An astute observer might ask why this Administration, the first in history to oppose charter schools since their inception, has a misplaced focus on undermining parental options that largely help underserved students, those whose educational losses have been most exacerbated by ineffective public education systems during Covid. Indeed a new bombshell report released by the New York Times this week shows that students suffered more than 50 percent learning loss in the past year. The loss was most acute in cities that are dominated by teachers’ unions, the very organization that is counseling the White House to stretch beyond its constitutional power to counter state and local charter school policies. “Hundreds of districts kept schools closed for a year or more,” said the Times. “Many of these schools are in major cities, which tend to be run by Democratic officials, and Republicans were generally quicker to reopen schools. High-poverty schools are also more likely to have unionized teachers, and some unions lobbied for remote schooling.”
And let’s be clear — their version of remote learning was not the proven, online, interactive and quality virtual education that connects students seamlessly with teachers and quality instruction throughout the whole day, which successful charters from New York to Colorado employed with great success by the students. The union-approved version of remote learning was turning on a computer and “doing” — without more than an hour or two of teacher support — a few assignments throughout a week!
Why isn’t the White House focussed on stemming the tide of the learning loss, and ensuring that the $190 billion it pushed for schools to receive is actually spent on quality instruction, great teaching and above all, getting students the education they need?
It’s a political question most charter school principals, teachers and parents are asking themselves as they begin their nationwide celebrations around a concept that has been life-saving for millions of students and their teachers.
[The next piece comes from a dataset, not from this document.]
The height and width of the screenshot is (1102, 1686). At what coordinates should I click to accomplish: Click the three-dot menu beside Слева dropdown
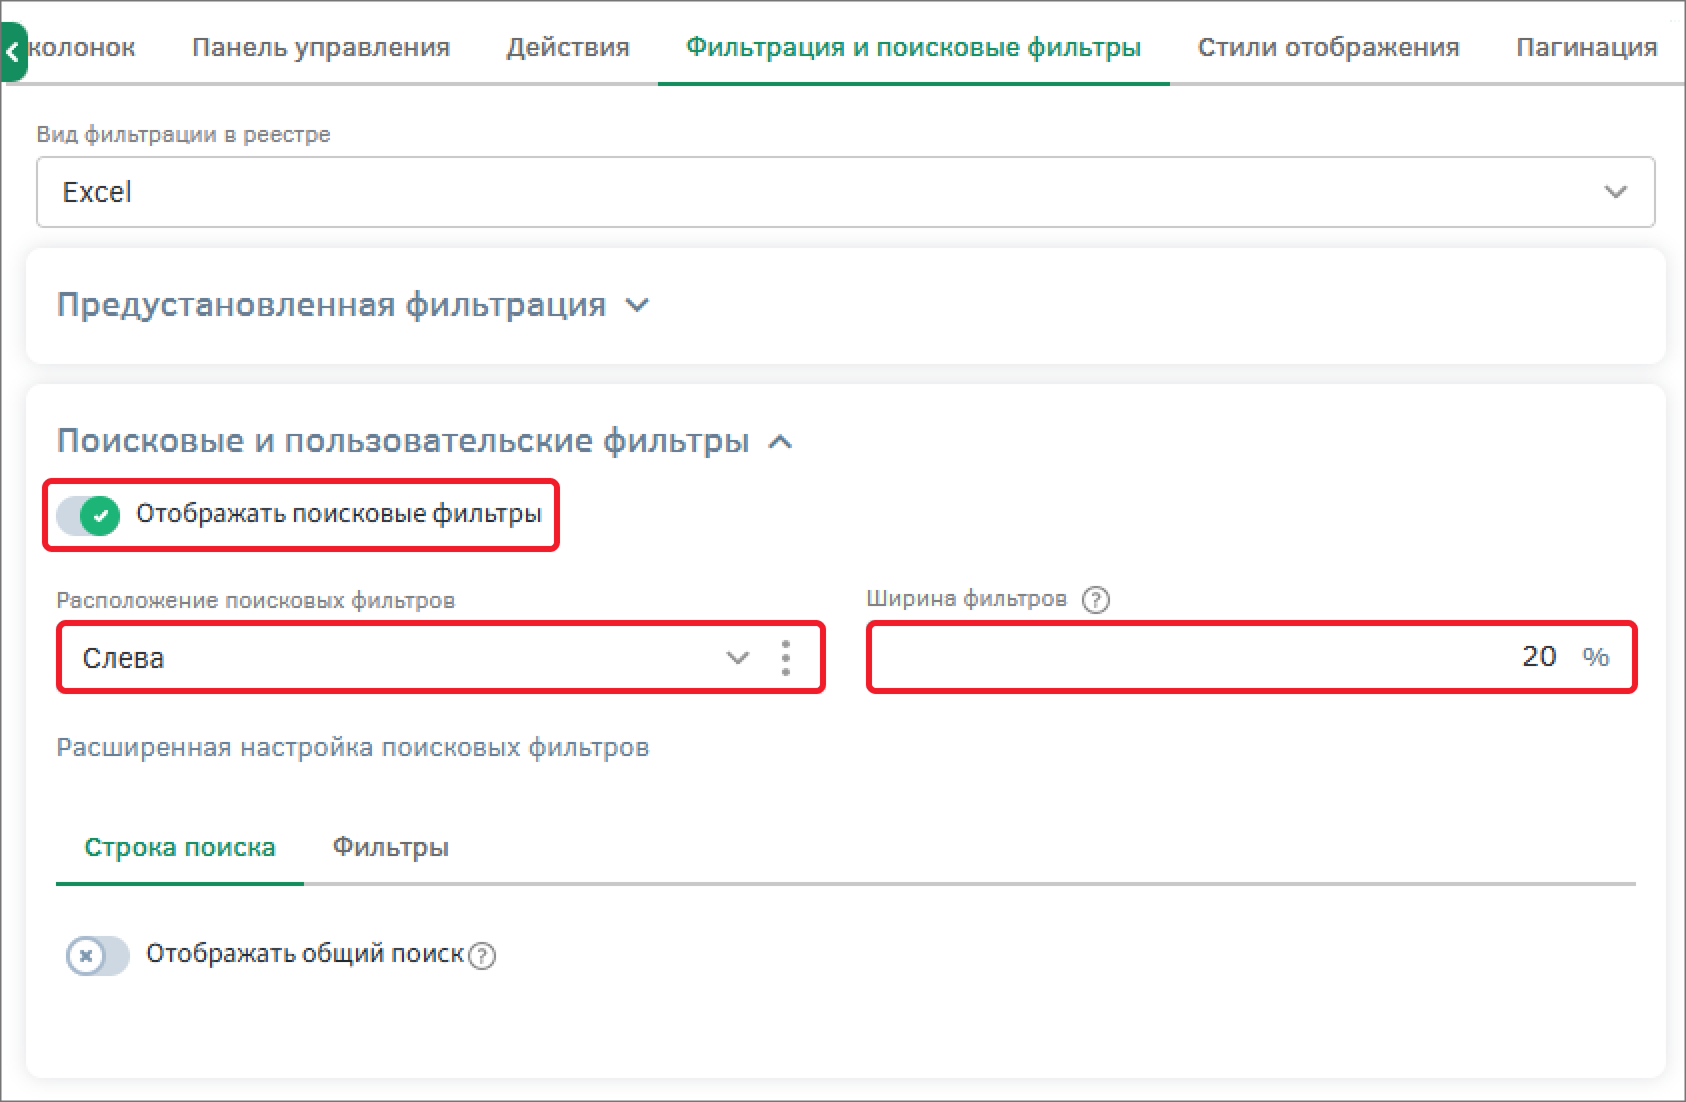(x=786, y=658)
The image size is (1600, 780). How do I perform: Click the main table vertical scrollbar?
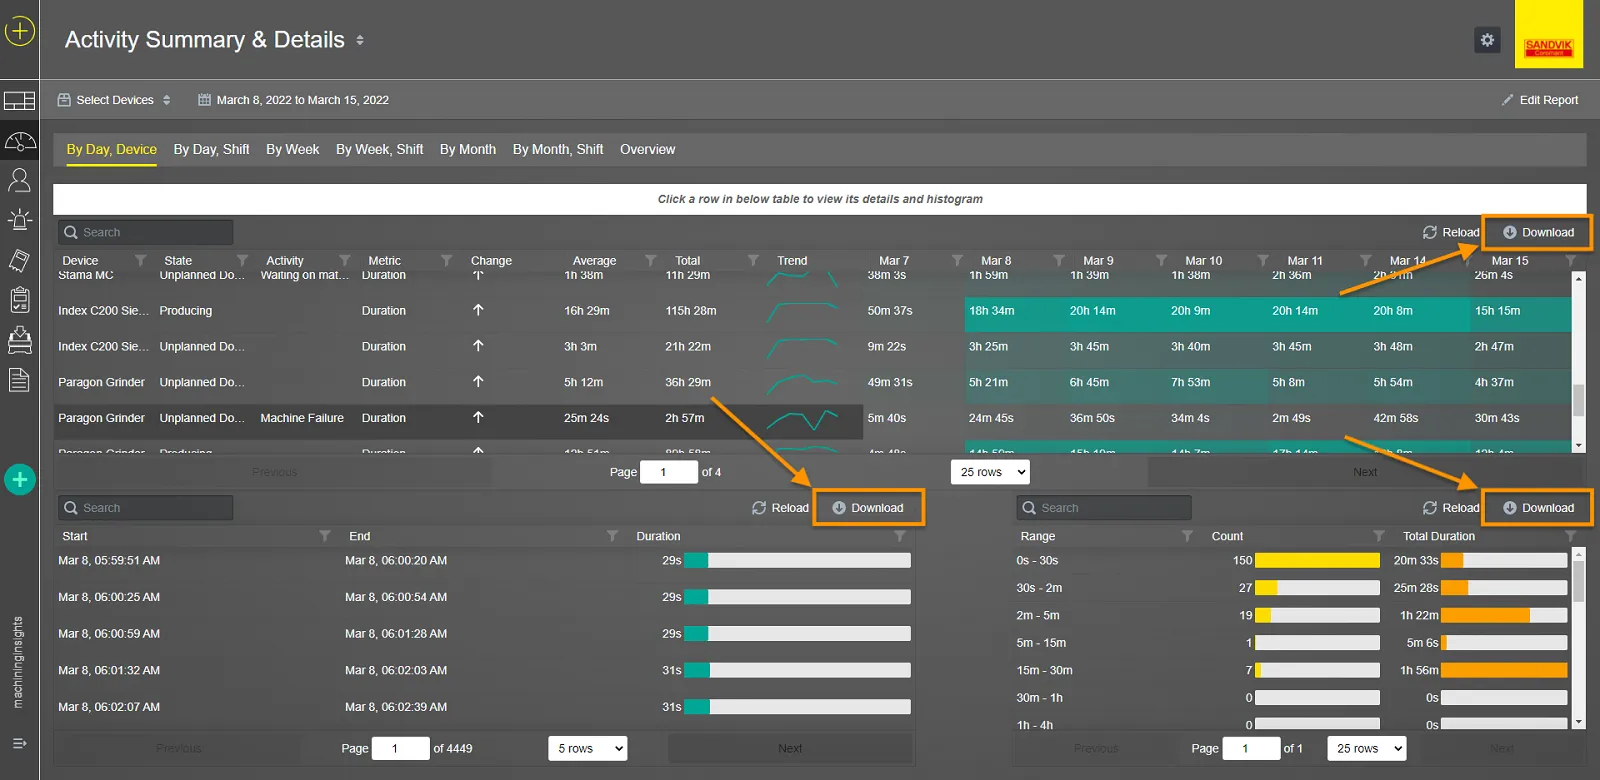coord(1579,400)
Why not fund demonstrable success, particularly when it concerns educating the next generation, the majority of whom will tell you they would have left public education had it not been for charter schools?
So as thousands of organizations hit the “air” with their Tweets and Facebook posts documenting their week long efforts to show the public and politicians why education opportunity is and should be embraced as a civil right, while millions of students show up to schools that are not only more likely to be safe but more likely to give them a successful path to college and career, we can only hope — and pray — that somewhere down deep inside the souls of Biden Administration officials there is a change of heart that allows them to want to put the interests of children above their own.